Let me as a builder ask you, why is it that ores are really so necessary?
A single tree alone will yield enough building materials for a shelter. Dirt, used with correct aesthetics, can make a very magnificent building (of course, up to your opinion). Half slabs completely remove the need for torches. Wood yields charcoal, whereas a wooden pick yields cobble. Cobble means stone brick, stone, more half slabs to completely remove light. All in all, you already have more than enough blocks to make an aesthetically pleasing building, with lights or without lights.
So why is it that ores are necessary? I don't *need* them to build anything, unless I fancy making that iron block building, and on the scale that I usually build at, typically I'll need a couple thousand blocks for a single building, so in that sense creative is better than survival in that respect. But that's be offtopic.
(Charcoal, the bane of many people, basically means you can have light from trees alone. And I'm sorry for not defining it, but I don't consider cobblestone as an ore.)
What is there to motivate people to move up a tier?
My answers, are going to be personal; which I think is part of the issue, all people are going to look at the sandbox type game with different goals.
What is there to motivate people to move up a tier?
The short: There isn't anything specifically motivating me to move up in tiers / quality of builds / equipment.
The long: It is my personal goal in Minecraft (which is completely self motivated; there is nothing in-game to promote this type of play.) is to climb 'tiers' of resources to the point where I am able to help stabilize a community of other players, so that they may peruse their own builds with adequate support that they feel their time spent playing in my hosted environment is worth it. I like seeing player inter-action, I like seeing communities, I love seeing multi-person projects. But all the previous activities require resources in survival mode, (creative is disallowed completely, no exceptions) resources that aren't going to procure themselves.
This can be the result of several factors; be the resources were already stripped from an area, the player in question doesn't know what to do on their own, or the people aren't the top percent of gamers that seem to populate every thread and they actually die and lose their things (constantly I might add. Current record is 15 deaths in a single night. The player was not intentionally dieing, but frantically trying to recover her harvested iron.) From this stance; all proposed changes to the core game have to be very carefully looked at; the multiplayer world is a tediously balanced thing, the most trivial of changes could cause its entire collapse.
Why should death be feared when the consequence is minimal?

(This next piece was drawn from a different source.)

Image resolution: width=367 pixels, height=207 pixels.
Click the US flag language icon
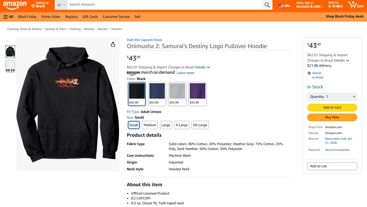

This is a slightly akward question, as it implies that death does not carry harsh punishment. Death can be cripplingly punishing under the right circumstances; or not even a skipped step under the properly manipulated conditions.
Anyone who wants to do enchanting; best not die unless they have some type of automated experience machine. Anyone who does extensive mining; can lose hours of progress because of one ace ceiling creeper interceding at the right time. On the flip side of the coin, death can be a benefit if you are out of food; but have a bed. Simply sleep, and end yourself and you are rewarded with a full food bar!
Perhaps it needs some type of lingering effect to prevent its exploitation as far as free food? Or instead of dropping your entire inventory; simply remove or delete half of the items (at random selection) flat out and let you keep the rest. I don't honestly have a perfect solution here; but to say that death is trivial is certainly a skewed view. You may be the high skill level gamer that doesn't die unless by choice; but take a moment to remember that there is always someone less skilled out there who also wants to enjoy the game.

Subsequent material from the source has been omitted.